1985, directed by Yen Tan, is a deeply honest portrayal of the horror that faced many gay and bisexual men in the 1980s when the AIDS virus first reared its ugly head. If you were around in those days and lost friends, it will profoundly touch you, but even if you weren’t personally affected by the disease, 1985 is one of the most moving and realistic depictions of that dark period seen to date. The choice to shoot on grainy 16 mm. black-and-white film adds to the bleak and stark representation of a time when there was so much ignorance, confusion and anxiety that relationships, friendships and families were torn apart. “Our decision to shoot on film is informed by the experience of making the short [eponymous eight-minute film in 2016]. We learned that the inherent grain structure immediately takes us back in time. Everything looks ‘period’ very effortlessly. From the set to the wardrobe, film has the organic vintage quality right out-of-the-box,” explains Tan. Plus, as the great Orson Welles once said, “Every performance looks better on black-and-white.”

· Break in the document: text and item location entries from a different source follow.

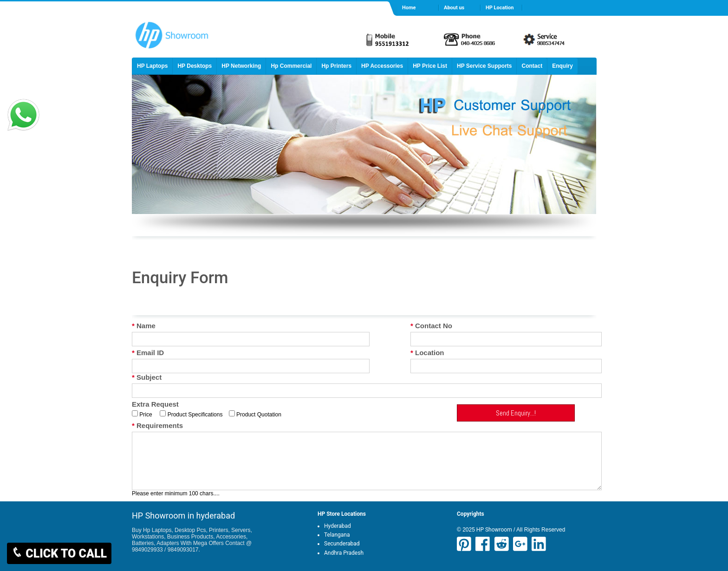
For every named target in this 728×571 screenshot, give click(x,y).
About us (454, 7)
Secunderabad (342, 544)
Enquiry (562, 66)
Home (409, 7)
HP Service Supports (484, 66)
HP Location (500, 7)
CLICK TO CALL (59, 553)
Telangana (337, 535)
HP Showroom (494, 530)
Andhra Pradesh (344, 553)
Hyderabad (338, 526)
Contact (532, 66)
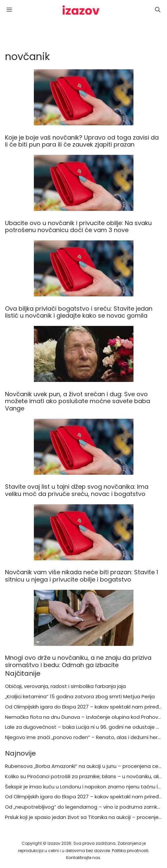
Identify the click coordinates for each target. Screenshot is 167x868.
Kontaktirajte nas (83, 858)
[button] (158, 10)
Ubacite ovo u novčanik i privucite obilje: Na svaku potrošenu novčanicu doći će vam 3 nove (78, 226)
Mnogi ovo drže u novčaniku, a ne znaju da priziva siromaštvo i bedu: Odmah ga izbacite (78, 661)
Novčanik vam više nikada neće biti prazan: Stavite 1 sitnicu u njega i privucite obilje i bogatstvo (81, 576)
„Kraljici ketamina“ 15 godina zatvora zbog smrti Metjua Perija (80, 696)
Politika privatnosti (130, 850)
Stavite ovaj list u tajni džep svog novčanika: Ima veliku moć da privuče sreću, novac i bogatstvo (77, 490)
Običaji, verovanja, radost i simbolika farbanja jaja (65, 686)
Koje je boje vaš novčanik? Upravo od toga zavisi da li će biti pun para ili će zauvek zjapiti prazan (82, 141)
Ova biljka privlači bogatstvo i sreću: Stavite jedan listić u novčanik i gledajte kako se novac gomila (79, 312)
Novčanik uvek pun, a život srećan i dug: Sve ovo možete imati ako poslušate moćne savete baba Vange (78, 401)
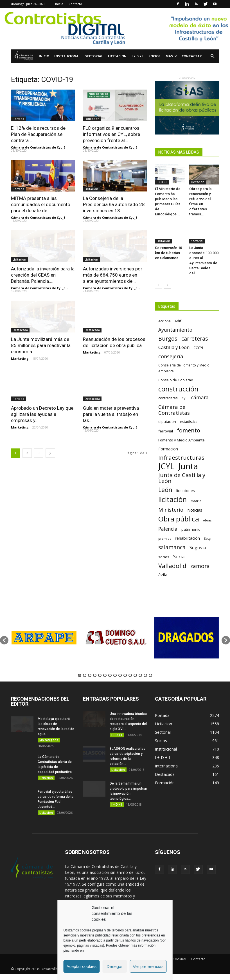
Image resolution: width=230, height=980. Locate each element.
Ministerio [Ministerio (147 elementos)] (171, 509)
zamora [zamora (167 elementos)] (200, 566)
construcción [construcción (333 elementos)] (178, 389)
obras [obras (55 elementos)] (207, 520)
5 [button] (100, 675)
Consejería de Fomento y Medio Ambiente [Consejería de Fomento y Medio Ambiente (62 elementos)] (184, 368)
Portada (18, 119)
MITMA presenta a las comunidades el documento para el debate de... (41, 204)
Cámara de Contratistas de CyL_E (38, 147)
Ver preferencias (148, 966)
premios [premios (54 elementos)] (165, 538)
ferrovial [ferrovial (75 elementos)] (166, 431)
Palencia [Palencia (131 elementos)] (168, 529)
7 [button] (110, 675)
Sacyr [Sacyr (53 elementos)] (208, 539)
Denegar (115, 966)
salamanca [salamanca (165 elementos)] (172, 547)
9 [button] (120, 675)
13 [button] (140, 675)
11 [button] (130, 675)
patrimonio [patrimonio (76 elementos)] (191, 529)
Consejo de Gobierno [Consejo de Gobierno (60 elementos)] (176, 380)
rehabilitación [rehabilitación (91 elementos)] (187, 538)
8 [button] (115, 675)
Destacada (20, 330)
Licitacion (117, 56)
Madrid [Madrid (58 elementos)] (196, 501)
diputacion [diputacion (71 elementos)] (167, 422)
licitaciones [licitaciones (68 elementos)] (185, 491)
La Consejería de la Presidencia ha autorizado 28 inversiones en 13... (114, 204)
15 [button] (150, 675)
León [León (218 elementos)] (165, 490)
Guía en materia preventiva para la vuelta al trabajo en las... (111, 414)
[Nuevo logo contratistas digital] (115, 29)
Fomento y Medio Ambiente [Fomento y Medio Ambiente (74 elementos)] (182, 440)
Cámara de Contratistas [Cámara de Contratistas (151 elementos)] (174, 409)
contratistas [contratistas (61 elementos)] (168, 398)
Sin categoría (49, 740)
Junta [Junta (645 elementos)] (188, 466)
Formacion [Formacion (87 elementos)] (168, 449)
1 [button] (80, 675)
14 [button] (145, 675)
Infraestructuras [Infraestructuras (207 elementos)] (181, 457)
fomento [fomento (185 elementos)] (188, 430)
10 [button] (125, 675)
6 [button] (105, 675)
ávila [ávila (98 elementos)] (163, 574)
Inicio (59, 4)
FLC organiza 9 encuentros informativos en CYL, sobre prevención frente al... (112, 134)
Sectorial (94, 56)
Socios (155, 56)
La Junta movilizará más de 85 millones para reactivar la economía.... (41, 345)
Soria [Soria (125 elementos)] (179, 556)
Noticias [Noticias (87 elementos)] (195, 510)
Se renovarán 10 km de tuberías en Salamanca (168, 253)
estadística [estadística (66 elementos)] (188, 422)
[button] (212, 56)
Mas (171, 56)
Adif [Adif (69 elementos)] (178, 321)
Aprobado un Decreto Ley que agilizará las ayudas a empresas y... (42, 414)
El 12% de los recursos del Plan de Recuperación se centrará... (39, 134)
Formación (92, 119)
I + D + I (137, 56)
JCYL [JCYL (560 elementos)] (166, 466)
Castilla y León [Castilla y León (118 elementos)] (174, 347)
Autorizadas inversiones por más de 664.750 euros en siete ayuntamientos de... (113, 275)
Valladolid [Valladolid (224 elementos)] (172, 566)
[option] (44, 638)
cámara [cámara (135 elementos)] (200, 398)
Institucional (67, 56)
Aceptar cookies (81, 966)
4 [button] (94, 675)
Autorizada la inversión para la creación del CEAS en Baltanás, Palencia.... (43, 275)
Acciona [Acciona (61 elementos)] (165, 321)
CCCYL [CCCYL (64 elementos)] (198, 348)
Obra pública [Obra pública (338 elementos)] (179, 519)
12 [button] (135, 675)
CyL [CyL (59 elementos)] (184, 398)
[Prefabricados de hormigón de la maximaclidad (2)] (187, 108)
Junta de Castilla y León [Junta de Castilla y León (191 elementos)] (182, 478)
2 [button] (85, 675)
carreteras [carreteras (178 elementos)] (195, 339)
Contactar (192, 56)
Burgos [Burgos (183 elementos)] (168, 339)
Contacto (75, 4)
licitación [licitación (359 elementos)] (172, 499)
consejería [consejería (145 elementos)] (171, 356)
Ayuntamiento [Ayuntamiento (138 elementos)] (175, 330)
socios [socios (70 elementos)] (164, 557)
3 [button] (89, 675)
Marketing (20, 358)
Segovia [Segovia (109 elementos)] (198, 547)
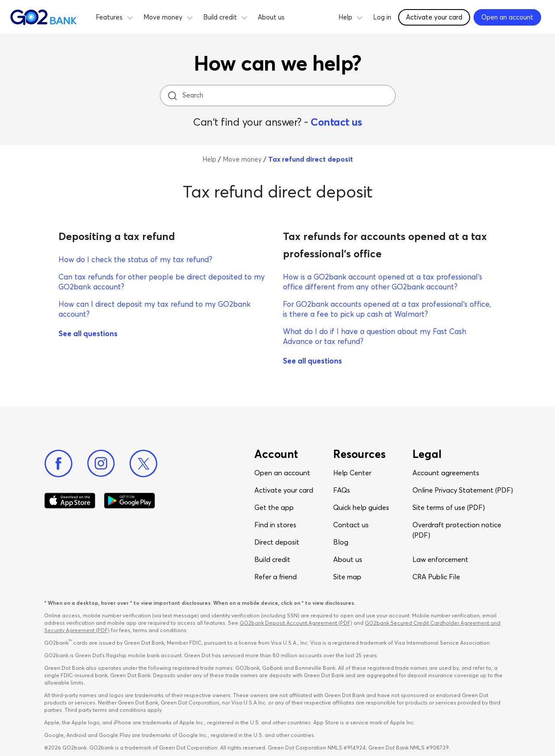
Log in (382, 17)
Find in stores (275, 525)
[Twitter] (143, 464)
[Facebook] (58, 464)
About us (271, 17)
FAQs (341, 490)
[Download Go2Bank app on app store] (70, 501)
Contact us (336, 122)
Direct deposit (277, 542)
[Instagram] (101, 464)
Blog (341, 542)
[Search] (279, 95)
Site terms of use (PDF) (448, 507)
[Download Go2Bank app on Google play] (130, 501)
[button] (130, 16)
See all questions (88, 333)
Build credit (272, 559)
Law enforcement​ (440, 559)
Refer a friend (276, 577)
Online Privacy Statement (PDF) (463, 490)
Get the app (274, 507)
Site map (347, 577)
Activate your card (284, 490)
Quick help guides (361, 507)
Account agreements (446, 473)
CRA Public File (436, 577)
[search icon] (172, 95)
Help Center (352, 473)
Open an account (282, 473)
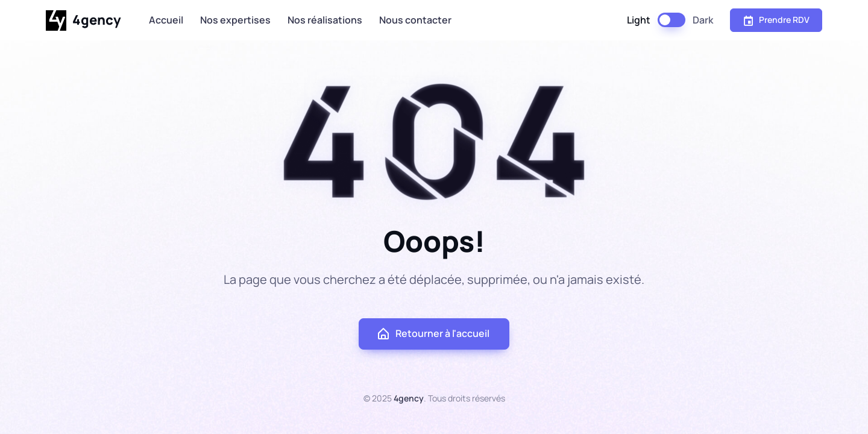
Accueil (166, 20)
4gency (83, 20)
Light (638, 20)
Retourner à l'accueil (433, 334)
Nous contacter (415, 20)
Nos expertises (235, 20)
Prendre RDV (776, 20)
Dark (703, 20)
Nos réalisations (325, 20)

Adrian Lester (Cory Michael Smith) is a young gay man who returns to his family home in Texas for the Christmas period. He had fled to NYC to get away from the restrictive views of his conservative, religious parents. His father Dale (Michael Chiklis), mother Eileen (Virginia Madsen) and younger brother Andrew (Aiden Langford) are closed off and withdrawn, unable to communicate with each other and the tension in the house is palpable. Understandably, Adrian has kept his sexuality from his parents and, unable to reveal the truth to them, he’s refrained from visiting the family since his departure three years earlier. Now he’s back, consumed with grief because he’s recently lost his partner to an AIDS-related illness yet he can’t open up to his loved ones about this and other secrets. Dale is a devoutly Christian church-goer who is particularly intolerant of homosexuality; Eileen, on the other hand, could possibly have twigged to her son’s gayness, but is unwilling to discuss it openly. This is, after all, the heart of Bible Belt America. Younger brother Andrew is a shy, sensitive kid who’s hurt and resentful because he doesn’t understand why Adrian reneged on a previous planned visit. In a poignant scene, Adrian talks to him about the importance of being true to himself and being prepared to accept the challenges that he will inevitably face when it comes to finding his own place in the world. At Eileen’s urging, Adrian also reacquaints himself with his old girlfriend, Carly (Jamie Chung), who’s unaware of his sexuality. In a powerful, extended single-take shot, the pair discuss - well, attempt to discuss - why things didn’t work out between them.
The outstanding performances in 1985 bring out all the subtlety and nuance in the Malaysian-born, now Austin-based Yen Tan’s excellent script. Smith, Madsen, Chiklis and Chung create strikingly real, authentic characterisations of their roles that almost feel like they’ve been captured in a documentary. Admittedly, the static b/w camera work of Hutch, who also co-produced and cut the film, adds to this fly-on-the-wall effect but these actors use all their skills to breathe life into these hurt, confused souls. They’re all wounded to some degree but Tan’s screenplay never becomes maudlin. A beautiful score by Curtis Heath keeps the film grounded, too, when it could have so easily strayed into saccharine territory.
1985 covers a period in history when many members of the LBGTQI community were at last able to come out to society at large but were then hit for six by a disease that set the gay movement back years. It is important that films like this are made today to show audiences how tough it was to be different in a world that had virtually no understanding of AIDS. 1985 is a stark reminder of a time of sadness and distress and a tribute to those whose lives were unaccountably cut short. It’s a credit to all concerned.